──────── Reading text ────────

CS 332 s20 — Deadlock

1. Video Lecture
2. Banker's Algorithm Pseudocode
3. Coffman et al.'s Test for Deadlock
4. Reading: Dining Philosophers and Deadlock
5. Homework

1 Video Lecture

Please watch the video lecture: It contains sections on

the Sora (0:00)
Introduction (0:43)
Dining Philosophers (1:24)
Definitions (4:04)
Deadlock by Mutually Recursive Locking (7:03)
Deadlock by Nested Waiting (7:49)
Doesn’t Have to be Locks: Deadlock by Full Buffer (8:45)
Necessary Conditions for Deadlock (9:43)
Preventing Deadlock (11:28)
Limited Resources? Provide Enough Resources (13:16)
Eliminate Wait While Holding (16:06)
Motivating Example for Predicting the Future (22:21)
Deadlock-able System Has Three States (23:57)
Avoiding Deadlock: Predict the Future (25:49)
Banker’s Algorithm (28:51)
Recovering From Deadlock (31:50)
Detecting Deadlock (38:27)

──────── Provided material ────────

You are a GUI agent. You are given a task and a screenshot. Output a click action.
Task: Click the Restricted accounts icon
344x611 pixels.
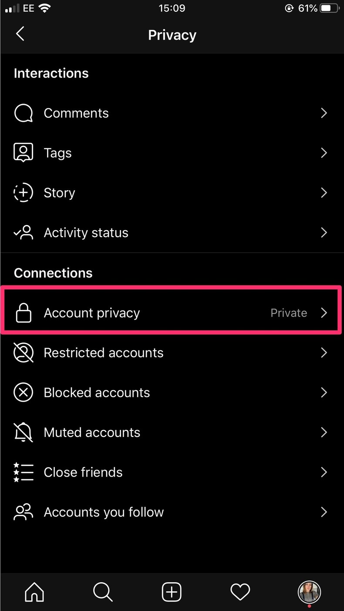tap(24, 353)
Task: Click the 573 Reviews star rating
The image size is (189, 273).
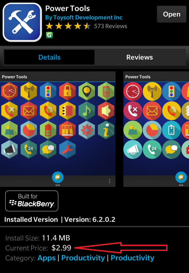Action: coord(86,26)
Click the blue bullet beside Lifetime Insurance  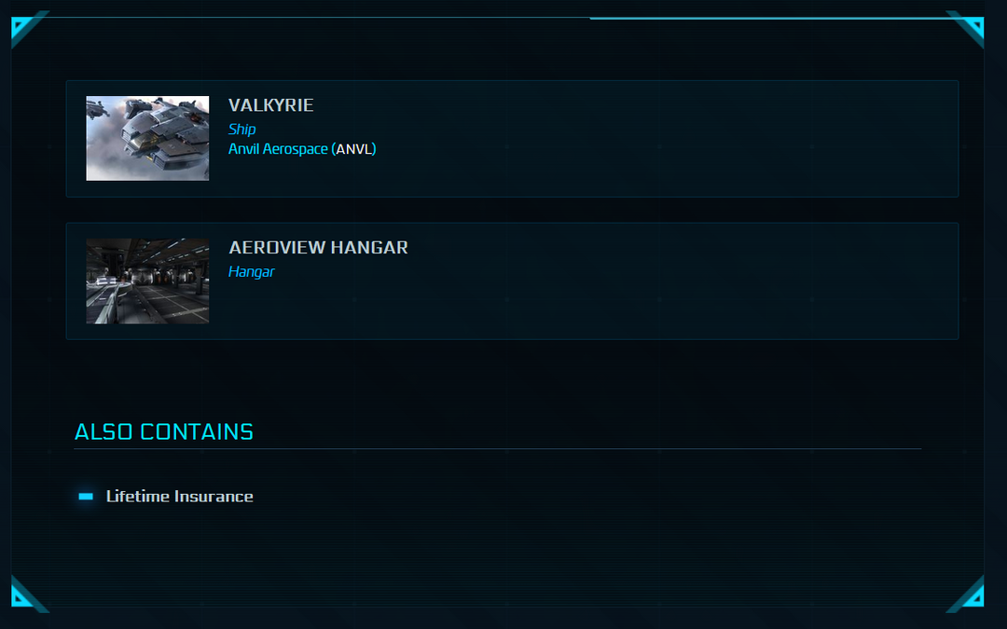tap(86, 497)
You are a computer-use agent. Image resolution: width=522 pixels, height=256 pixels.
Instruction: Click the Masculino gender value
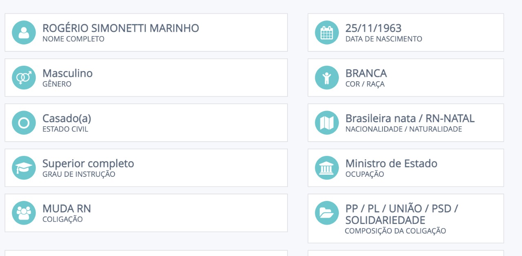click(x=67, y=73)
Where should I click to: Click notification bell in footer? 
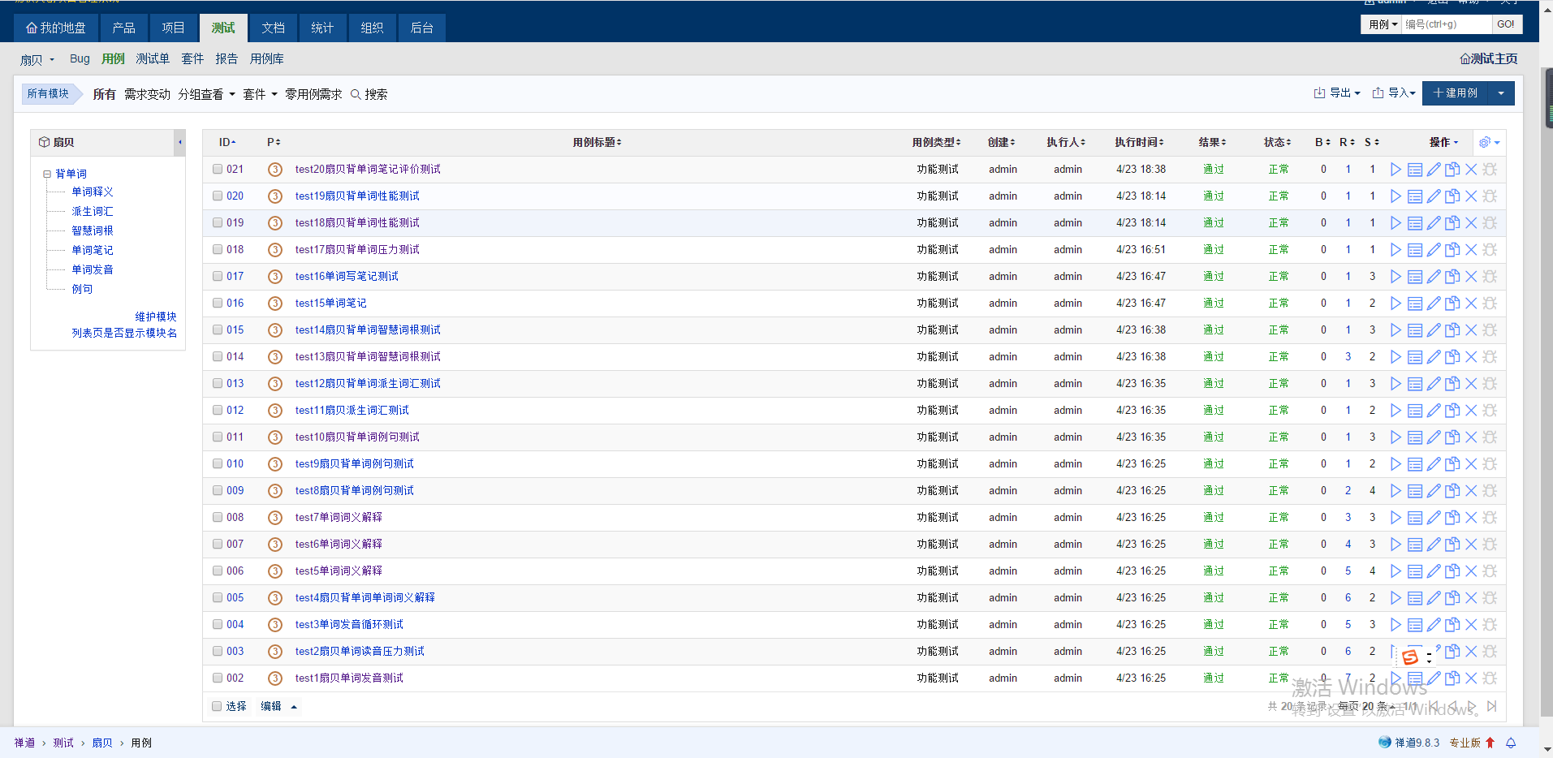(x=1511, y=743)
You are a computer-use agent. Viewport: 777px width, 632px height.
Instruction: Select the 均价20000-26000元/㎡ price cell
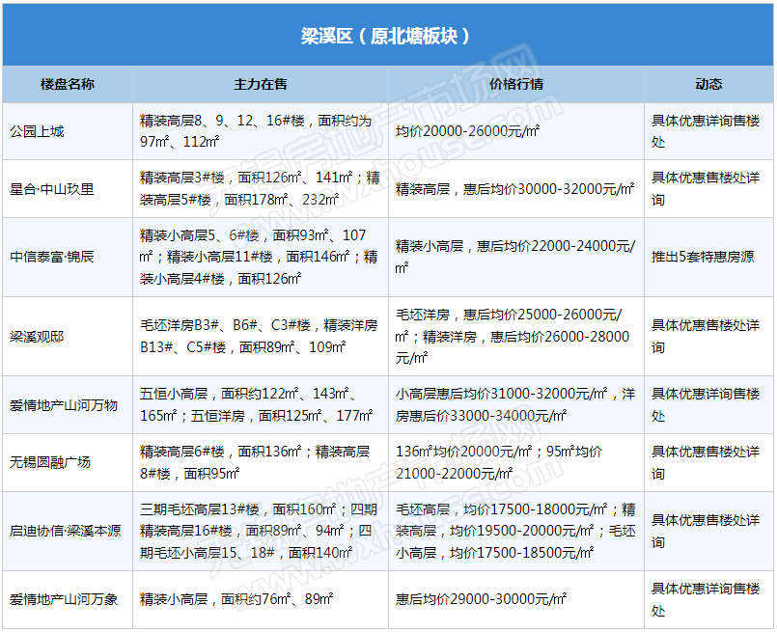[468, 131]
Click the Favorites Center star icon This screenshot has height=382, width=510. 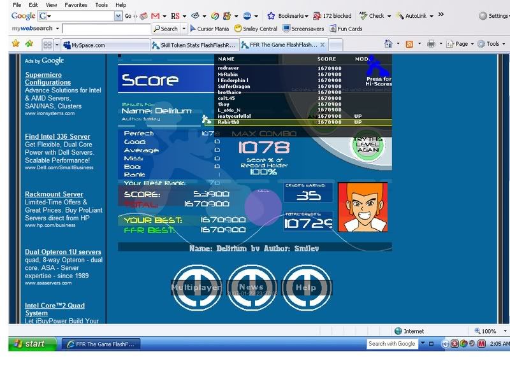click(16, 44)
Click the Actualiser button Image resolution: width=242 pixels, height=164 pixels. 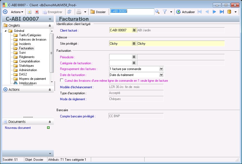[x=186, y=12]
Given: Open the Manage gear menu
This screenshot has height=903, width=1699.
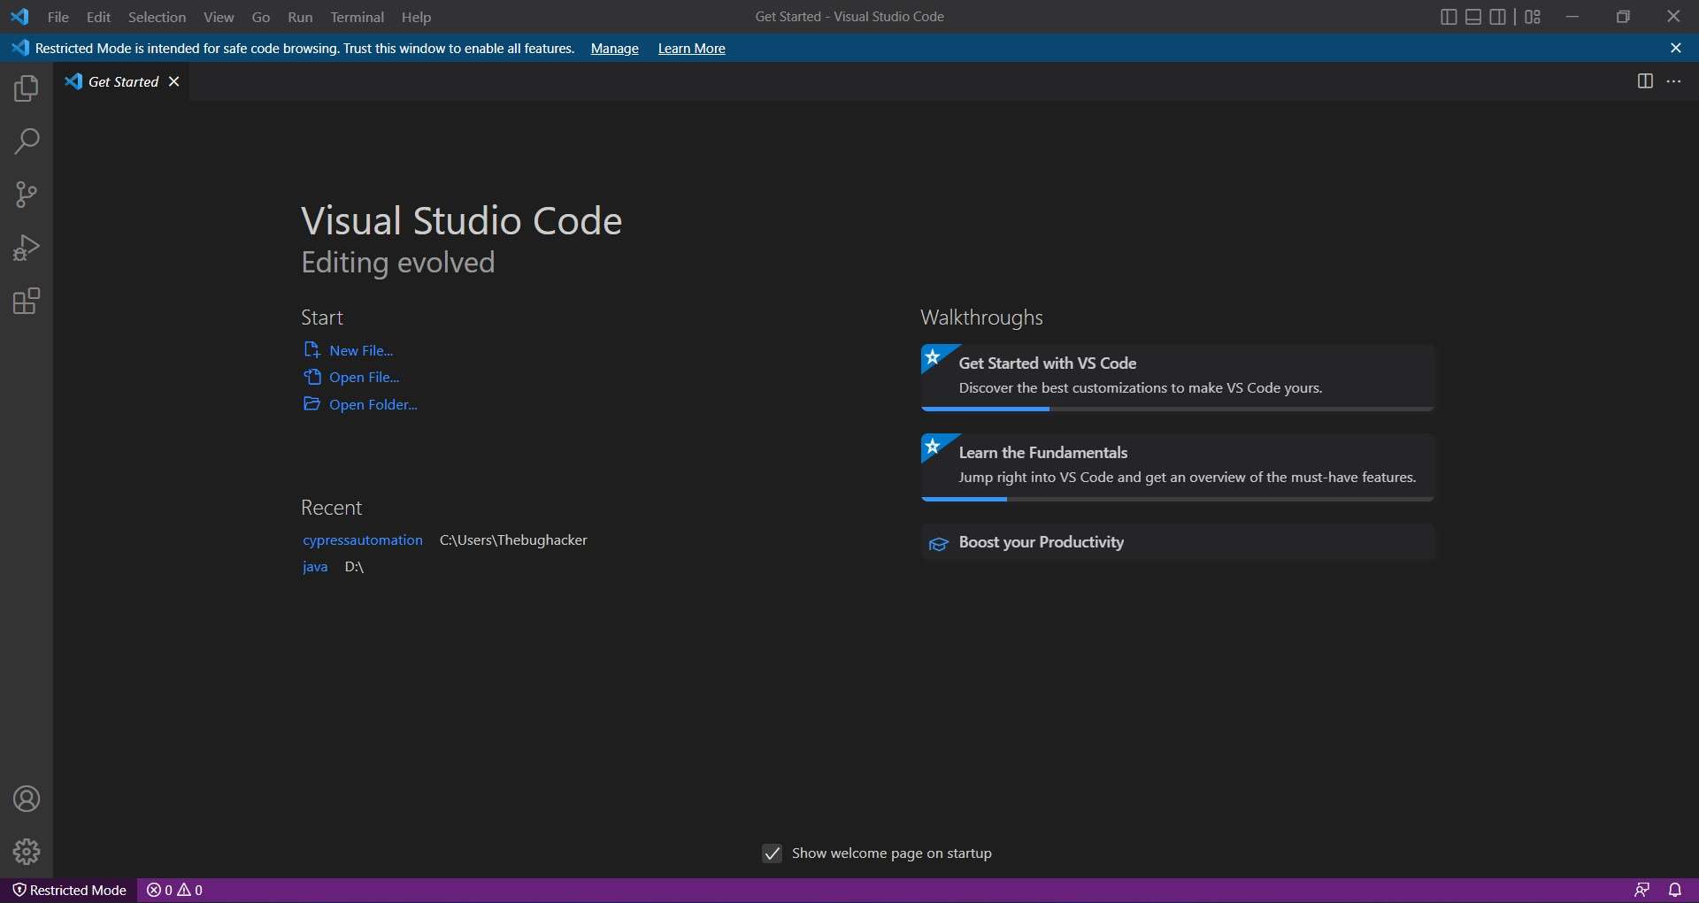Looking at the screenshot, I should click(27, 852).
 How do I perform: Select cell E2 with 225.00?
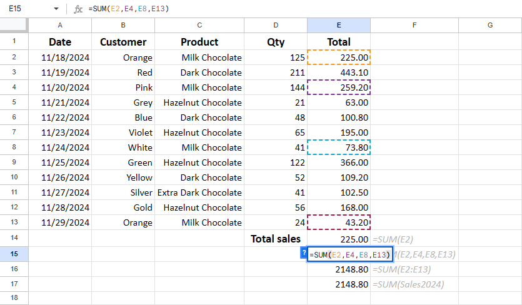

────────

- [Required actions]
(a) From the deadlock lecture page, extract everything from "Deadlock by Mutually" down to "Banker’s Algorithm (28:51)".
(b) Translate the line "Deadlock-able System Has Three States" from the deadlock lecture page into Spanish.
These records aren't needed for anything that comes next.

- [Results in order]
(a)
Deadlock by Mutually Recursive Locking (7:03)
Deadlock by Nested Waiting (7:49)
Doesn’t Have to be Locks: Deadlock by Full Buffer (8:45)
Necessary Conditions for Deadlock (9:43)
Preventing Deadlock (11:28)
Limited Resources? Provide Enough Resources (13:16)
Eliminate Wait While Holding (16:06)
Motivating Example for Predicting the Future (22:21)
Deadlock-able System Has Three States (23:57)
Avoiding Deadlock: Predict the Future (25:49)
Banker’s Algorithm (28:51)

(b) Un sistema susceptible de interbloqueo tiene tres estados.